The trouble with all of these sprays, dusts and other preparations- chemical or “natural”- is that they wipe out every insect, arachnid and other creepy-crawlies.  Even the much-touted Bacillus thurgiensis (or Bl to its proponents) may wipe out the cabbage white butterfly larvae but also takes with it those of the monarch butterfly.

Why go to all this pother and bother?  How about this for a cost-effective, environmentally-friendly idea: use your fingers to squish, squash and in general put the squeeze on unwanted visitors.  Works wonderfully and, as the bugs die, they release alarm scents into the air that discourage others of their ilk lurking on the other side of he lilac.  “Ugh” you say.  “I couldn’t do that”.  But you love the environment, don’t you? 
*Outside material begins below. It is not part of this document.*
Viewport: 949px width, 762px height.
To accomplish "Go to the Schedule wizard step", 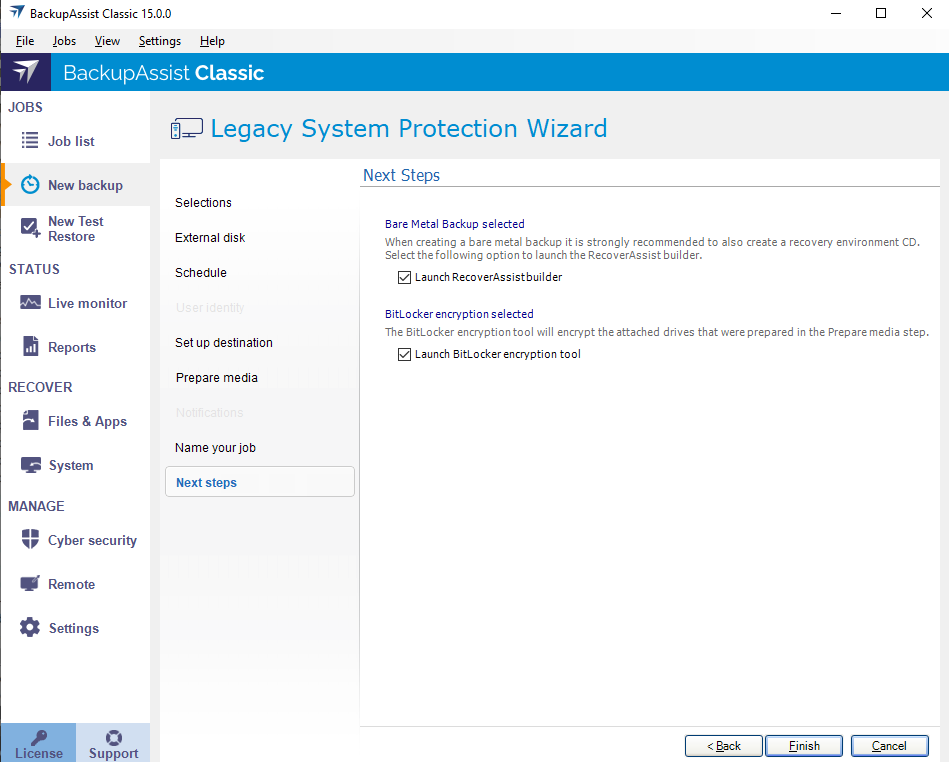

Notice how much we believe in the predictions of meteorologists and climatologists?  Those forecasts are accurate, are they not?  Why shouldn’t we believe in global warming, increased carbon dioxide levels and still more doom and gloom?  Would you believe all is not well in the wonderful world of weeds?  Researchers at the U.S. Department of Agriculture believe so.  According to Lewis Ziska and his merry colleagues a ragweed plant at pre-industrial levels of carbon dioxide produced an average of five grams of pollen.  Today, it is double that, to the doubtful delight of asthma sufferers.  Better get down there on your knees and start tearing the stuff out by hand.  Wouldn’t want to use environmentally friendly herbicides, would we?  Oh yes, this past mid-July, northeast Saskatchewan experienced a plant-killing frost.  But then that’s global warming for you.

In truthfulness, under city garden conditions, ripping weeds out by hand is highly effective.  On lawns and between pavers on the patio, a sharp knife is the weapon of choice.  Pouring boiling water over paved areas also works to eliminate weeds, seeds and injurious insects.  And what ever happened to the hoe, an ideal implement for taking into beds? 

Don’t add those weeds to the composter until they’ve been thoroughly wilted for several hours in the sun and wind.  Diseased trimmings added to the home composter are also a risk; rarely do temperatures rise high enough within the composter to destroy the spores.  A simple way to control many diseases is to snip off the affected portion.  Play safe after this by bagging the snipped portions and giving them the boot into the municipal garbage.

None of this appealed to Canadian cultural icon Sondra Gotlieb.  “Take care of the hibiscus plant,” she wrote, “I kept it 10 years. It needs a bug blast every three weeks.  The stronger the better.  Actually, the ones with the health warnings on the can do the best job.”  That’s what the diplomatic service does for you.